No? Ok, you win. My brain is a bit scrambled today. Much like the yummy breakfast for dinner I just inhaled:
Part of me thinks that they should just do away with th other meals and we can eat breakfast 3 meals a day...yum!!
Egg white scramble with veggies and
and carrot oat bran with maple syrup drizzle. Holy Yum. Perfectly sating all of my senses!
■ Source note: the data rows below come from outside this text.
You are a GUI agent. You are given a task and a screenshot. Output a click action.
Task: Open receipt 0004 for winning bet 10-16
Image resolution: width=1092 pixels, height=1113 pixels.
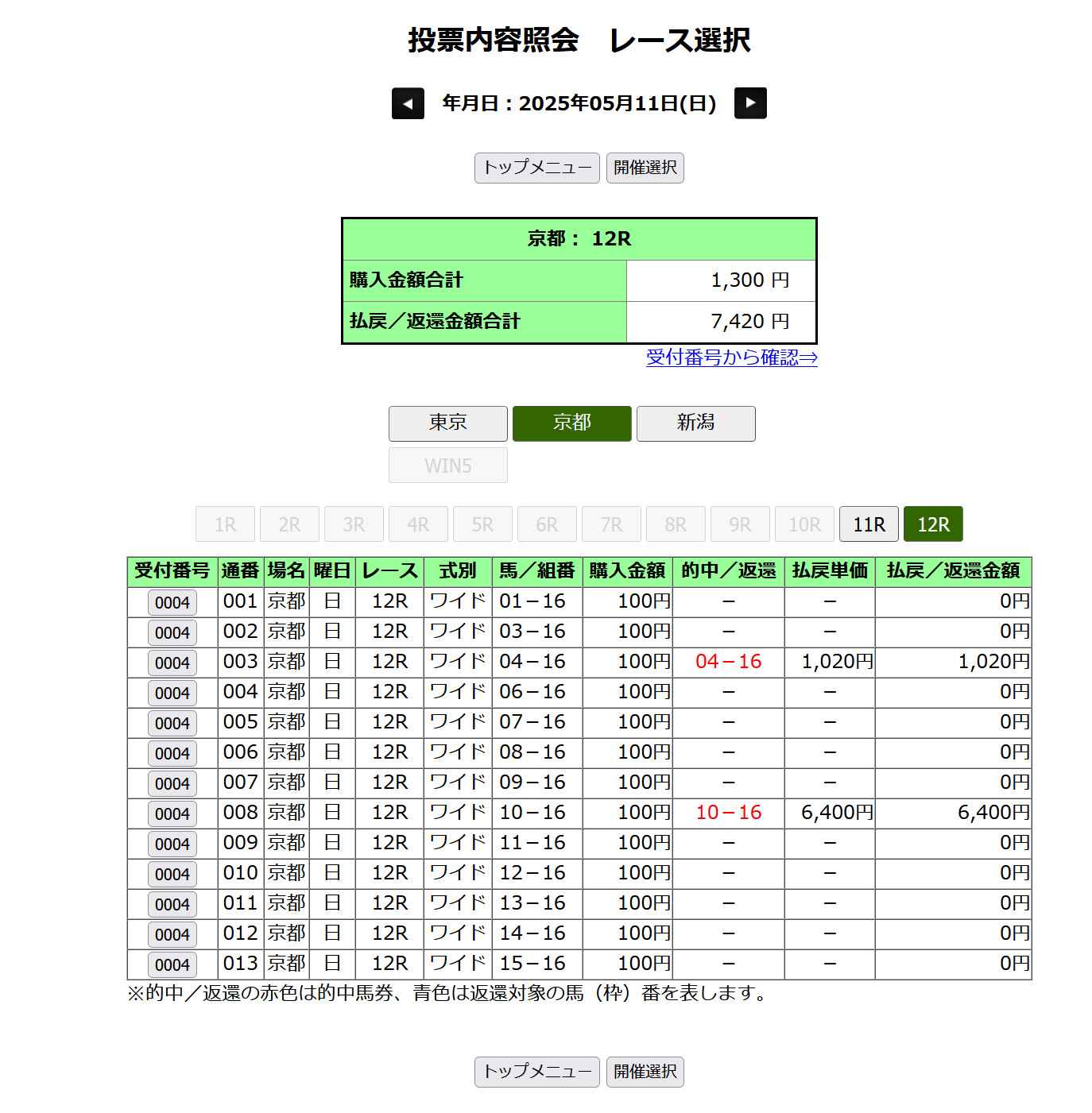(172, 813)
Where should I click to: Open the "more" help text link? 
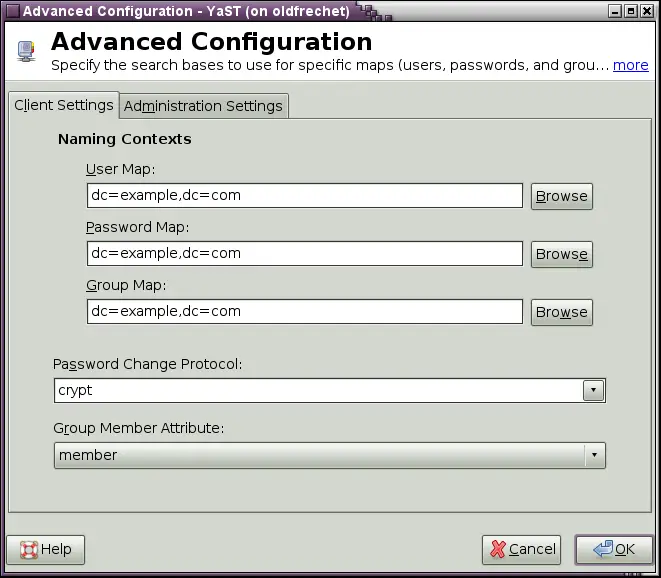click(x=630, y=65)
Leading up to this deliciousness was another crazy day, happily ended a bit early due to an off site meeting and skipped lunch...yay for small favors! I wanted to squeeze in a longer run today (yes, I know I shouldn't stress about my shorter run last weekend, but hello, my name is Rae and I am ridiculously type A, so I do!), but I'm an ass and forgot my tights, so I was regulated to the treadmill. So the real question is, how many miles can I HTFU and stand to run on the boring hamster wheel? Answer-10. I'm a badass, yay! in my defense, I probably would have made the full 13 if smelly cologne guy hadn't taken up residence right next to me on the machines and irked my sensitive nose from the lovely sweat stain odor I was wafting through the line of 'mills. Ok, I lied. I'm a pansy. I got a chest pain and I would prefer to be alive over completing the last 3. Next time, friends, I shall CONQUER! (Though I really do hate the cologne guy. Seriously, who takes a bath in Axe? Oh wait....)
Distance: 10.02 miles
And now, if you'll excuse me, I have a date with the doctor. And Bruce. I lead a charmed life-you KNOW you're jealous!